Magdalena Kuśmierczyk nie ma zamiaru zawieszać prezesury. Zdaniem jej pełnomocnik, zdjęcia są prywatną sprawą pani prezes, zupełnie niezwiązaną z placówką. Tymczasem wydarzenia w hospicjum - zarówno zaginięcie ponad 44 tys. zł oraz obyczajowy skandal - poważnie nadszarpnęły wizerunek placówki. Może to wpłynąć na ewentualne decyzje darczyńców, którzy mogą wstrzymać się z finansowaniem hospicjum. Nie bez znaczenia są też niejasności związane z wydatkowaniem pieniędzy, o czym głośno mówią pracownicy.
- Sądzę, że darczyńcy będą się zastanawiać, czy nadal wspierać stowarzyszenie - podkreśla Dorota Rutkowska.
Nek Noori i Piotr Dekert, czyli pełna obsada lekarska skierniewickiego hospicjum przygotowali listy, które odczytali na walnym. Postawili tam szereg zarzutów, które wysunęli w stosunku do prezes Kuśmierczyk.
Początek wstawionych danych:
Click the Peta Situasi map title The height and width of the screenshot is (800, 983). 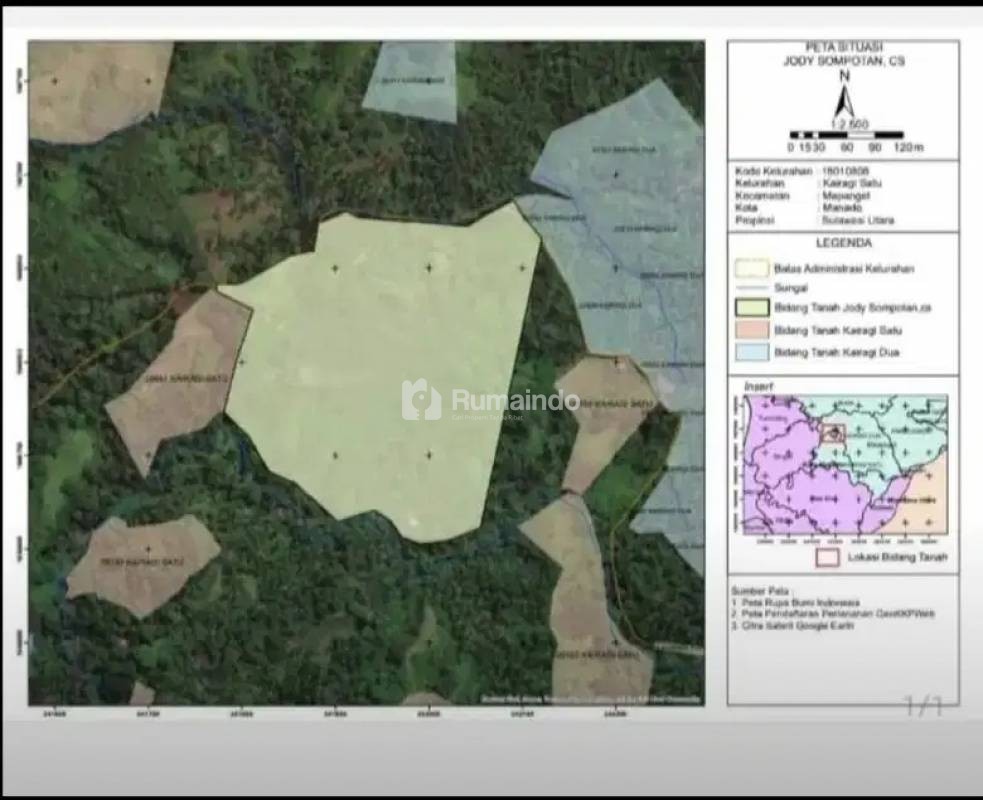[x=842, y=54]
Żądają merytorycznego uzasadnienia zwolnienia księgowej, zwolnienia Moniki Jabłońskiej, wysokich kosztów zatrudnienia obecnej księgowej, dopytują o niezgodne ze stanem faktycznym faktury oraz o pobieranie przez panią prezes wynagrodzenia.
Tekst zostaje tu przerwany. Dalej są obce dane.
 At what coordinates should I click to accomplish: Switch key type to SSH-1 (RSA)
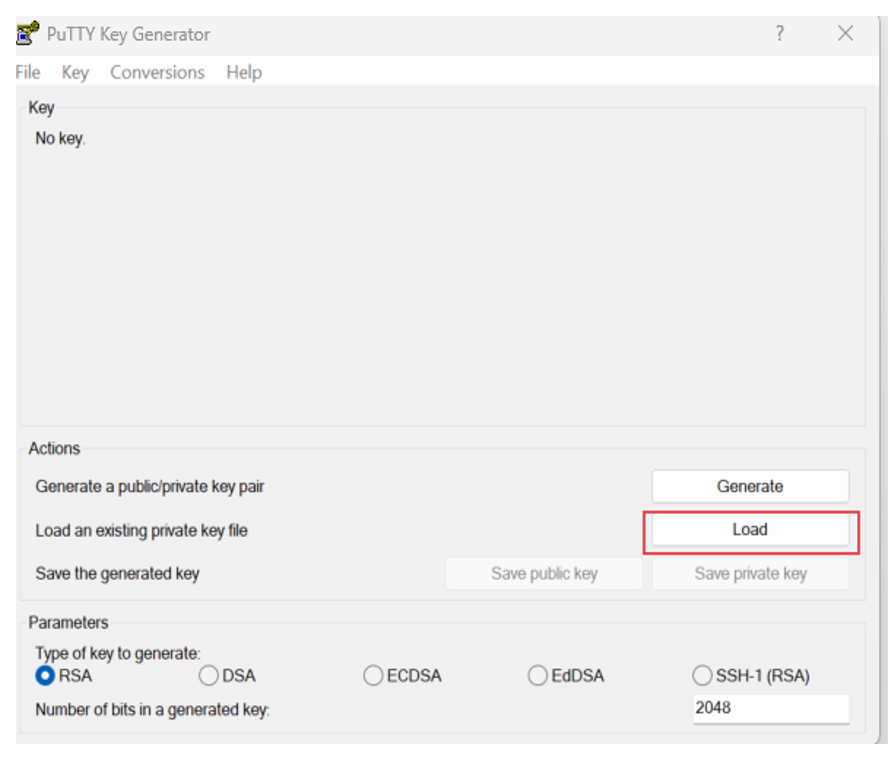(703, 676)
- W obliczu śmierci i cierpienia my walczymy o godność człowieka, a tu z drugiej strony osoba stojąca na czele organizacji mającej w swych założeniach tak szczytne cele, sama pozbawia się uwłaczającym zachowaniem wszelkiej godności - mówił Nek Noori, kierownik medyczny hospicjum. - Zarząd jest nieodpowiedzialny, nieuczciwy w stosunku do nas i pacjentów. W zasadzie widzimy tylko jedno rozwiązanie: chcemy odwołania pani prezes!
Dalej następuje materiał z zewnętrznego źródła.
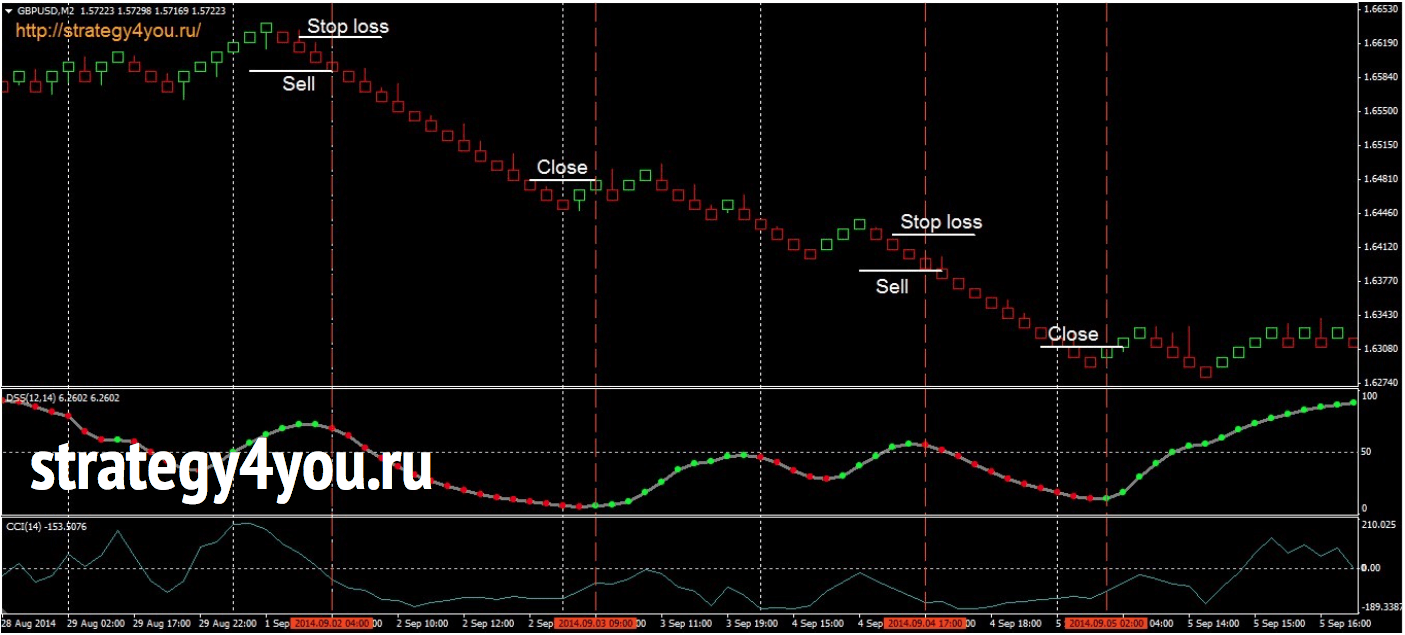The height and width of the screenshot is (635, 1405).
Task: Click the large strategy4you.ru watermark
Action: (231, 468)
Obydwaj lekarze złożyli odwołania. Dr Dekert prawdopodobnie już nie odwiedzi pacjentów, natomiast dr Noori ma trzymiesięczny okres wypowiedzenia, ale planuje jeszcze wykorzystać półtoramiesięczny urlop.
- Będę pracował do połowy grudnia - mówi dr Noori. - Pani prezes powiedziała, że może stowarzyszenie hospicjum oddzieli się od NZOZ i będę mógł je prowadzić. Muszę to wszystko przeanalizować.
Oddzielenie stowarzyszenia od NZOZ zabezpieczyłoby pacjentów, którzy mieliby zapewnioną opiekę lekarską. Już bez prezes Kuśmierczyk chorymi zajmą się lekarze. Z kolei stowarzyszenie hospicjum bez hospicjum niejako traci prawo bytu.
Po zakończeniu zebrania, z którego nas, dziennikarzy, na samym początku wyproszono, wysłaliśmy prezes Magdalenie Kuśmierczyk zapytanie: jak wyobraża sobie dalsze funkcjonowanie placówki bez lekarzy? W jaki sposób zostanie zapewniona opieka paliatywna pacjentom hospicjum?
Na to pytanie, podobnie jak na poprzednie zapytania wysłane 19 października, nie dostaliśmy odpowiedzi.